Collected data
+++

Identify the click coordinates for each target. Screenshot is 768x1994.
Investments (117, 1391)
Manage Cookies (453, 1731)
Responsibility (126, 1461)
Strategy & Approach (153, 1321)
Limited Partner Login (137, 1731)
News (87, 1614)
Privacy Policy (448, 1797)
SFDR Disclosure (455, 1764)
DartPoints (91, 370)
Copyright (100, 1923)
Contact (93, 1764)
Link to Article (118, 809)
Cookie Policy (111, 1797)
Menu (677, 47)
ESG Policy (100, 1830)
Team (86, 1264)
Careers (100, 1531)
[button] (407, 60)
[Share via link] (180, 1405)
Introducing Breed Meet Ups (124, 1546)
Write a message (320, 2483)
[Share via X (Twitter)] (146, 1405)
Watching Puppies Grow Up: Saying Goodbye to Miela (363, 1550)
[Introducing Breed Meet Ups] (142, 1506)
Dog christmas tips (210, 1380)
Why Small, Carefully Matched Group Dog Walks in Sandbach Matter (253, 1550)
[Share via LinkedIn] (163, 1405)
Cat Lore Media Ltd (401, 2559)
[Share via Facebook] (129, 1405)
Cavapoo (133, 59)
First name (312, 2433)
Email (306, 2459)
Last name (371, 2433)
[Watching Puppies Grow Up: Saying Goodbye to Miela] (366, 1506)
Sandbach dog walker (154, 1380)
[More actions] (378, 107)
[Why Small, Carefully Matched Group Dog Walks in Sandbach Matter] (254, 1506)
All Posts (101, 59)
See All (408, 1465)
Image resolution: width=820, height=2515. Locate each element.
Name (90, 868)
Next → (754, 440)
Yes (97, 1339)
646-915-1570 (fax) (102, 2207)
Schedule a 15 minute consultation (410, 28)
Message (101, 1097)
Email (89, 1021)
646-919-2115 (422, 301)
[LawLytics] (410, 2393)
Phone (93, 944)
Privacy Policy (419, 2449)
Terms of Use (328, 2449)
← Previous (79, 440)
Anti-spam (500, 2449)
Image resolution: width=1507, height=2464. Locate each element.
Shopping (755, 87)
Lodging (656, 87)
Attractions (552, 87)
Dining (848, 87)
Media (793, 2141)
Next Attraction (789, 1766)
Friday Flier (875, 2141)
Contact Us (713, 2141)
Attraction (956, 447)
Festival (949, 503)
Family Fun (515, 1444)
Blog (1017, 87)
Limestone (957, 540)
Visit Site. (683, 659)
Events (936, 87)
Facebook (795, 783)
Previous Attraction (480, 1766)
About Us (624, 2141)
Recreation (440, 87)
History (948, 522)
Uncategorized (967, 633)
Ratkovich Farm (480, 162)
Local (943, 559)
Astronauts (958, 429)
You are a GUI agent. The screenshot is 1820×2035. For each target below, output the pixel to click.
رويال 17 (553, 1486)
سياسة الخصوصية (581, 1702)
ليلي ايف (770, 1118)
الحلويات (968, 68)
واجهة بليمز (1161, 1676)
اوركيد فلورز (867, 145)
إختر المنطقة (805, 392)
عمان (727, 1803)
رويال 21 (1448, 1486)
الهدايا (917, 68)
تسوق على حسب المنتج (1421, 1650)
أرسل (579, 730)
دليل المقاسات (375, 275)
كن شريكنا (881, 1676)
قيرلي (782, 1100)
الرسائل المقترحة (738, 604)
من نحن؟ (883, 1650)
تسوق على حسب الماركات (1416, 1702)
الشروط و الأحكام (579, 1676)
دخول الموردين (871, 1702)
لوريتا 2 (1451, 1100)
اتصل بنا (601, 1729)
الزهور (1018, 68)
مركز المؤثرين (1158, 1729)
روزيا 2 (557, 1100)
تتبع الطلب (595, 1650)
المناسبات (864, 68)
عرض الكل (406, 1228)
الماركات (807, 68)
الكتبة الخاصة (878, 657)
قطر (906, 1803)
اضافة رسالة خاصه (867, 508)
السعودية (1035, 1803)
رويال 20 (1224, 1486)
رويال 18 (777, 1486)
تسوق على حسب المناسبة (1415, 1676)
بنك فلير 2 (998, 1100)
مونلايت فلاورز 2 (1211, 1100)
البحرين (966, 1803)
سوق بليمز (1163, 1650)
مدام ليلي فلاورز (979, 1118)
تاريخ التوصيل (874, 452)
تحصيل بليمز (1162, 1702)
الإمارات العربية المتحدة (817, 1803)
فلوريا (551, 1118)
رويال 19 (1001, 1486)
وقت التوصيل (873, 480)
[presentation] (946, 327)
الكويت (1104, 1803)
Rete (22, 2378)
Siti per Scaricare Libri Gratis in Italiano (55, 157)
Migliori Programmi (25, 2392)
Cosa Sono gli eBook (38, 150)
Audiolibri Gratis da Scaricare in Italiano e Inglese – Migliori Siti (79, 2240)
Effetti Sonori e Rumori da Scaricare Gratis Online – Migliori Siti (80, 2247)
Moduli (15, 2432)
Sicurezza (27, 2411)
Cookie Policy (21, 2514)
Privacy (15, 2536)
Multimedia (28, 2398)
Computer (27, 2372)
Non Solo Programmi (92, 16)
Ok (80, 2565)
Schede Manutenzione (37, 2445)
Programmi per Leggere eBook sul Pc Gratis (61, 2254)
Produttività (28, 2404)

+++

### Work instruction
All the data is to be copied over exactly as it stands.

### Your solution
Identify the click coordinates for each target. Screenshot is 768x1994.
Investments (117, 1391)
Manage Cookies (453, 1731)
Responsibility (126, 1461)
Strategy & Approach (153, 1321)
Limited Partner Login (137, 1731)
News (87, 1614)
Privacy Policy (448, 1797)
SFDR Disclosure (455, 1764)
DartPoints (91, 370)
Copyright (100, 1923)
Contact (93, 1764)
Link to Article (118, 809)
Cookie Policy (111, 1797)
Menu (677, 47)
ESG Policy (100, 1830)
Team (86, 1264)
Careers (100, 1531)
[button] (407, 60)
[Share via link] (180, 1405)
Introducing Breed Meet Ups (124, 1546)
Write a message (320, 2483)
[Share via X (Twitter)] (146, 1405)
Watching Puppies Grow Up: Saying Goodbye to Miela (363, 1550)
[Introducing Breed Meet Ups] (142, 1506)
Dog christmas tips (210, 1380)
Why Small, Carefully Matched Group Dog Walks in Sandbach Matter (253, 1550)
[Share via LinkedIn] (163, 1405)
Cat Lore Media Ltd (401, 2559)
[Share via Facebook] (129, 1405)
Cavapoo (133, 59)
First name (312, 2433)
Email (306, 2459)
Last name (371, 2433)
[Watching Puppies Grow Up: Saying Goodbye to Miela] (366, 1506)
Sandbach dog walker (154, 1380)
[More actions] (378, 107)
[Why Small, Carefully Matched Group Dog Walks in Sandbach Matter] (254, 1506)
All Posts (101, 59)
See All (408, 1465)
Image resolution: width=820, height=2515. Locate each element.
Name (90, 868)
Next → (754, 440)
Yes (97, 1339)
646-915-1570 (fax) (102, 2207)
Schedule a 15 minute consultation (410, 28)
Message (101, 1097)
Email (89, 1021)
646-919-2115 (422, 301)
[LawLytics] (410, 2393)
Phone (93, 944)
Privacy Policy (419, 2449)
Terms of Use (328, 2449)
← Previous (79, 440)
Anti-spam (500, 2449)
Image resolution: width=1507, height=2464. Locate each element.
Shopping (755, 87)
Lodging (656, 87)
Attractions (552, 87)
Dining (848, 87)
Media (793, 2141)
Next Attraction (789, 1766)
Friday Flier (875, 2141)
Contact Us (713, 2141)
Attraction (956, 447)
Festival (949, 503)
Family Fun (515, 1444)
Blog (1017, 87)
Limestone (957, 540)
Visit Site. (683, 659)
Events (936, 87)
Facebook (795, 783)
Previous Attraction (480, 1766)
About Us (624, 2141)
Recreation (440, 87)
History (948, 522)
Uncategorized (967, 633)
Ratkovich Farm (480, 162)
Local (943, 559)
Astronauts (958, 429)
You are a GUI agent. The screenshot is 1820×2035. For each target below, output the pixel to click.
رويال 17 (553, 1486)
سياسة الخصوصية (581, 1702)
ليلي ايف (770, 1118)
الحلويات (968, 68)
واجهة بليمز (1161, 1676)
اوركيد فلورز (867, 145)
إختر المنطقة (805, 392)
عمان (727, 1803)
رويال 21 (1448, 1486)
الهدايا (917, 68)
تسوق على حسب المنتج (1421, 1650)
أرسل (579, 730)
دليل المقاسات (375, 275)
كن شريكنا (881, 1676)
قيرلي (782, 1100)
الرسائل المقترحة (738, 604)
من نحن؟ (883, 1650)
تسوق على حسب الماركات (1416, 1702)
الشروط و الأحكام (579, 1676)
دخول الموردين (871, 1702)
لوريتا 2 (1451, 1100)
اتصل بنا (601, 1729)
الزهور (1018, 68)
مركز المؤثرين (1158, 1729)
روزيا 2 (557, 1100)
تتبع الطلب (595, 1650)
المناسبات (864, 68)
عرض الكل (406, 1228)
الماركات (807, 68)
الكتبة الخاصة (878, 657)
قطر (906, 1803)
اضافة رسالة خاصه (867, 508)
السعودية (1035, 1803)
رويال 20 (1224, 1486)
رويال 18 (777, 1486)
تسوق على حسب المناسبة (1415, 1676)
بنك فلير 2 (998, 1100)
مونلايت فلاورز 2 (1211, 1100)
البحرين (966, 1803)
سوق بليمز (1163, 1650)
مدام ليلي فلاورز (979, 1118)
تاريخ التوصيل (874, 452)
تحصيل بليمز (1162, 1702)
الإمارات العربية المتحدة (817, 1803)
فلوريا (551, 1118)
رويال 19 (1001, 1486)
وقت التوصيل (873, 480)
[presentation] (946, 327)
الكويت (1104, 1803)
Rete (22, 2378)
Siti per Scaricare Libri Gratis in Italiano (55, 157)
Migliori Programmi (25, 2392)
Cosa Sono gli eBook (38, 150)
Audiolibri Gratis da Scaricare in Italiano e Inglese – Migliori Siti (79, 2240)
Effetti Sonori e Rumori da Scaricare Gratis Online – Migliori Siti (80, 2247)
Moduli (15, 2432)
Sicurezza (27, 2411)
Cookie Policy (21, 2514)
Privacy (15, 2536)
Multimedia (28, 2398)
Computer (27, 2372)
Non Solo Programmi (92, 16)
Ok (80, 2565)
Schede Manutenzione (37, 2445)
Programmi per Leggere eBook sul Pc Gratis (61, 2254)
Produttività (28, 2404)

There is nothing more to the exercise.